The DIRG lifted her by the chest like a two-year-old and set her down at the door. Safe on her feet, Jenny blinked her disabler, and the DIRG froze.
Qué lata,
these DIRGs. There would be no more DIRGs at Frontera—a huge battle with her mother, but for once Jenny prevailed. After all, what was the spacehab if not one giant security drone suspended in space, pristine, free of so much as a mosquito.

From the east sailed six Homeworld Security drones. The drones hummed in the distance, then suddenly grew loud. Shafts of fire bore down upon the hapless ultra, right where Jenny had just climbed. Flames erupted, and the air turned acrid. Kudzu leaves flew in all directions as the flames spread. A good thing the home was brick. Jenny’s view through her toybox windows got scrambled, enough to make her sick. But one window just caught a small blob of ultraphyte, five cells worth, that had pinched off and moved out on its own, much faster than the original colony; a typical stress response.
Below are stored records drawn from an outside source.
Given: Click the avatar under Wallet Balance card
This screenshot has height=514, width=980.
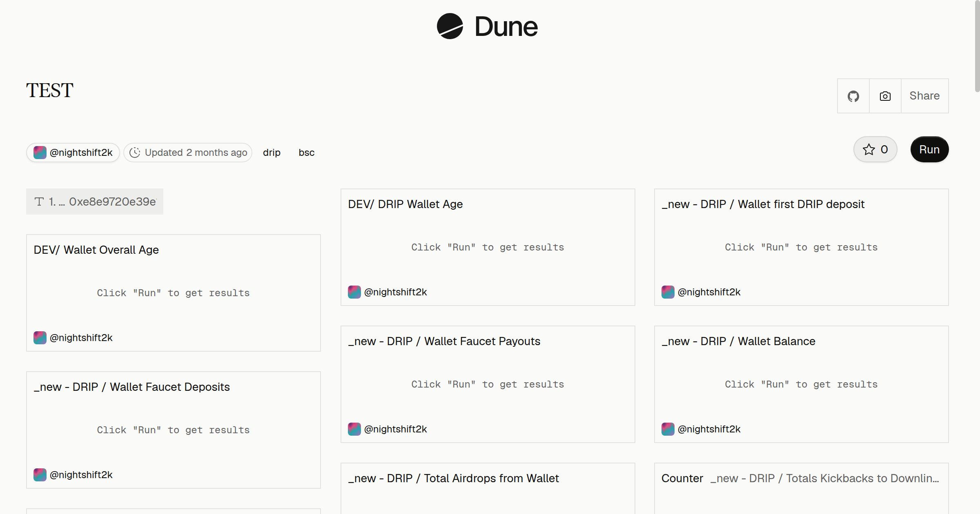Looking at the screenshot, I should click(668, 429).
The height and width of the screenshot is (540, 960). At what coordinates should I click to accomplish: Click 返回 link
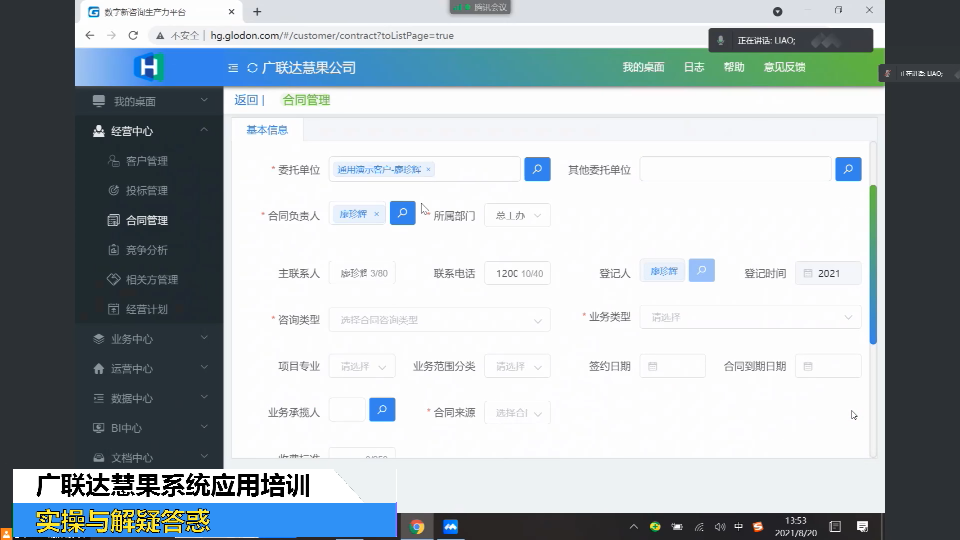pyautogui.click(x=246, y=100)
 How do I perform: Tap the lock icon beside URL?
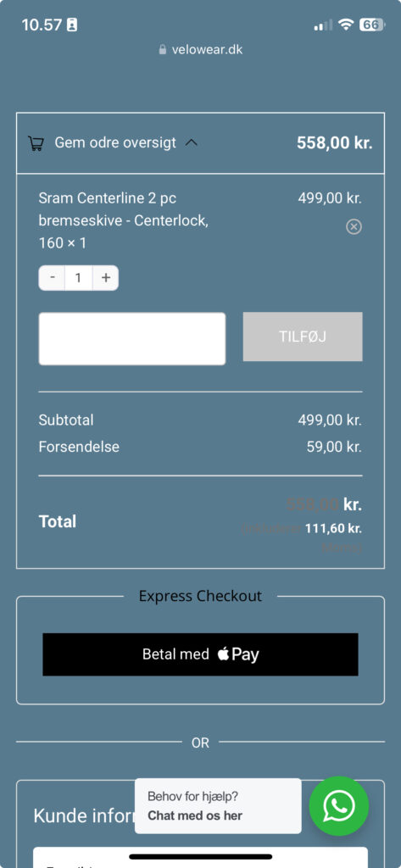[x=162, y=49]
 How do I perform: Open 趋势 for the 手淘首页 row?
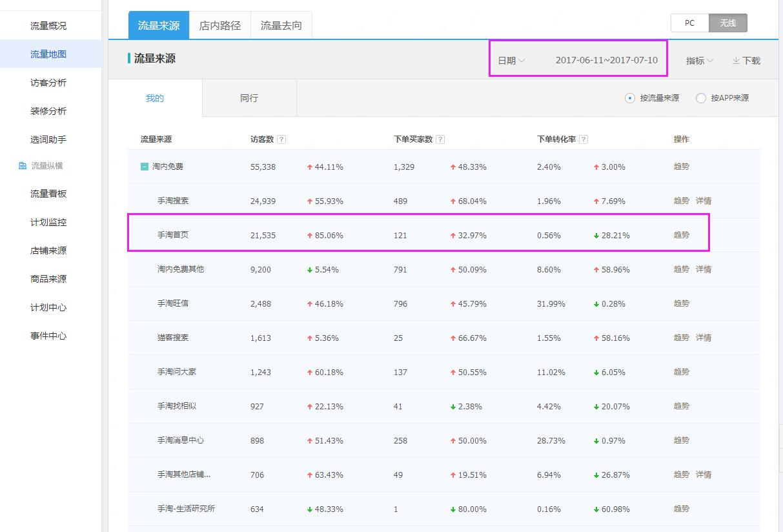click(681, 235)
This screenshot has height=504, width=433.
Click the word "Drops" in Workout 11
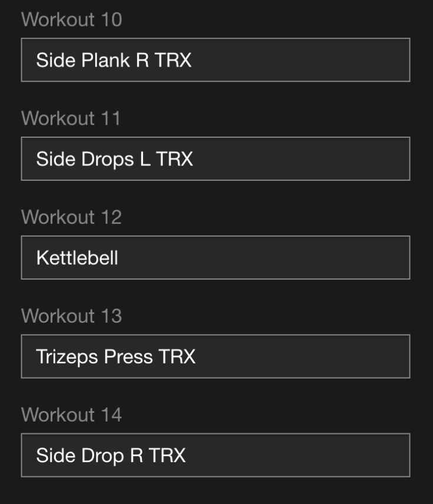click(107, 160)
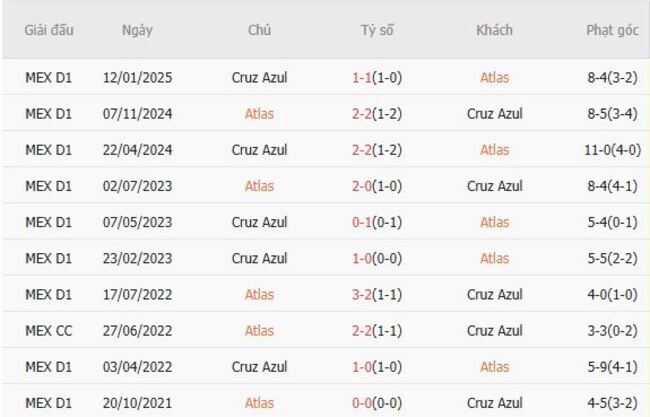Open the 1-1(1-0) score link
Viewport: 650px width, 417px height.
point(377,77)
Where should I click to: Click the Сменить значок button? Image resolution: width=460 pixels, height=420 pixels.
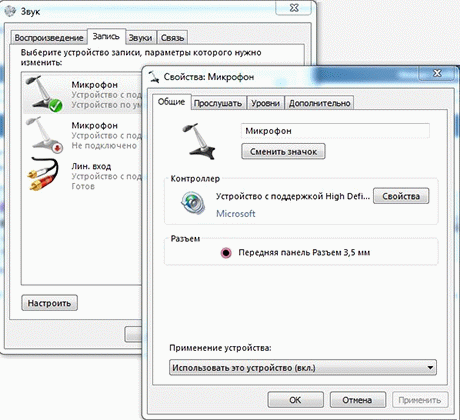pos(283,152)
The drones did not seem to notice, all chasing the larger portion.

While the other DIRG hosed down the burning tree, Jenny debated with herself whether to inform Homeworld about the escaped ultra. She shrugged. If six Homeworld Security drones couldn’t spot a five-celled ultra … The last time, she’d trapped it in a tank in the cellar. The captive ultra had huddled in the cellar, while her respirometer measured the gases it breathed. When the UV came on, the ultra made oxygen, just like a plant.
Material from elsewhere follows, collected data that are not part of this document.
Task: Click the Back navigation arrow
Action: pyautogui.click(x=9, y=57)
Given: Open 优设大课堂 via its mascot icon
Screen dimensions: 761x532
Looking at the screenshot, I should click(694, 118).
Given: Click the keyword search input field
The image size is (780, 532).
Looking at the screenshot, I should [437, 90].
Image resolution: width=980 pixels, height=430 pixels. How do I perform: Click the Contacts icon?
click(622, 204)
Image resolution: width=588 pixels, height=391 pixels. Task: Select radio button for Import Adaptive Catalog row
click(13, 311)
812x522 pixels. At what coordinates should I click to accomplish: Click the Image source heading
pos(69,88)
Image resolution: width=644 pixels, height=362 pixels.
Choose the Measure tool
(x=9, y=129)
The ToyNews window opened. There stood Clive Rusanov. “Jenny Ramos Kennedy, like other heroic members of her family, strikes another blow for Earth against the alien cyanide-breathing invader.”

“Stress response,” corrected Jenny. Ultraphytes didn’t breathe cyanide; they released it briefly under stress, like a clover leaf.
“Nunca lo corrijas,”
never correct him, her mother always warned; “it makes you sound too smart.”

The ToyNews anchor patted down his slick dark hair, style twenty-three, first one side, then the other. He faced her level, his height and those of his interviewees all set the same; otherwise, she would have looked down at him from her presidential six feet two. “Always saving lives.” As a first responder, on other calls she’d treated shock and diagnosed a fractured tibia. “Rescuing the planet. Your last day on Earth.”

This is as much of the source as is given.